Jamie, the district’s foster and homeless liaison, told the Chico Unified School District board on May 1 that the district has expanded identification and services for students experiencing homelessness or in foster care, and that the work relies heavily on a team of targeted case managers.
Jamie said the district recognizes multiple McKinney‑Vento categories — families in shelters, motels, doubled‑up households, vehicles or unsafe dwellings — and that identification is increasingly driven by training and outreach. "We have four shelters that house our families that have children," Jamie said, and added the district coordinates closely with case managers at the Jesus Center, Esplanade House, Aurora House and Salvation Army programs to maintain seamless educational supports.
The liaison outlined how McKinney‑Vento status is determined and kept: families complete a housing questionnaire and staff reassess annually; services continue through the school year in which a family regains permanent housing. She also described foster‑care criteria (an open case and a social‑worker or probation officer) and a pilot mentorship/mentor‑home model for some 16‑ to 19‑year‑old youth.
Jamie said the district has grown its targeted‑case‑manager corps from 13 to 22 so every school site now has on‑site TCM support. Those staff handle enrollment, transportation and resource referrals, home visits, attendance interventions and multilingual outreach; the district has hired Farsi and Hmong TCMs where needed. "We analyze data to ensure growth in academics, behavior and social emotional," Jamie said, and flagged grant funding — including state and ARP funds — that currently support the work.
Chase Chabale, the district’s community schools coordinator, said Chico Unified had used a two‑year planning grant ($200,000) to develop implementation plans and was notified the state preliminarily approved a five‑year community‑schools award totaling $6,300,000 pending final state approval next week. "We have been awarded preliminary status to receive $6,300,000 over five years," Chase said, calling the allocation a potential major expansion of social‑worker staffing and integrated student supports at seven pilot schools.
Chase described the community‑schools framework as building on MTSS with four cornerstones: extended learning, integrated student supports, family/community engagement and whole‑child alignment. If the award is finalized, staff said the district would close out planning grant accounting, submit expenditure reports by June 30 and begin hiring and program implementation once cash is released.
Board members asked about transportation and post‑secondary supports. Jamie said the district has been exploring Beeline county transit integration and currently uses a token‑transit pass that can be electronically issued while broader service agreements remain under discussion. She also described connections to local higher‑education support staff at Butte College, Chico State, Sacramento State and UC Davis for foster students continuing to college.
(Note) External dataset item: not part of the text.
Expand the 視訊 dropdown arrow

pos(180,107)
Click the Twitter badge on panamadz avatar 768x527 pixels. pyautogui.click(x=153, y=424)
The presentation included local data trends: Jamie said McKinney‑Vento identification rose after the 2018–19 Camp Fire and that increased counts likely reflect better identification rather than a new surge. She referenced the state guideline that districts in the area should expect McKinney‑Vento rates in roughly a 5–12% range and said district reporting here was summative end‑of‑year data rather than the census snapshot used by DataQuest.
The board did not take action on the presentation itself; staff said they would return in June with grant‑administration details if the state completes approval. The board recessed briefly and then moved to other agenda items.
The board’s workshop materials and Jamie’s description make clear the district’s approach combines legal protections (enrollment and school‑of‑origin rights under McKinney‑Vento and state foster‑care rules) with a staffing model of TCMs and community partnerships to remove barriers to attendance and learning.
What happens next: staff will finalize planning‑grant closeout paperwork and prepare implementation steps if the state confirms the $6.3 million award. The district will also continue outreach with local transit and social‑service partners to expand transportation and housing supports.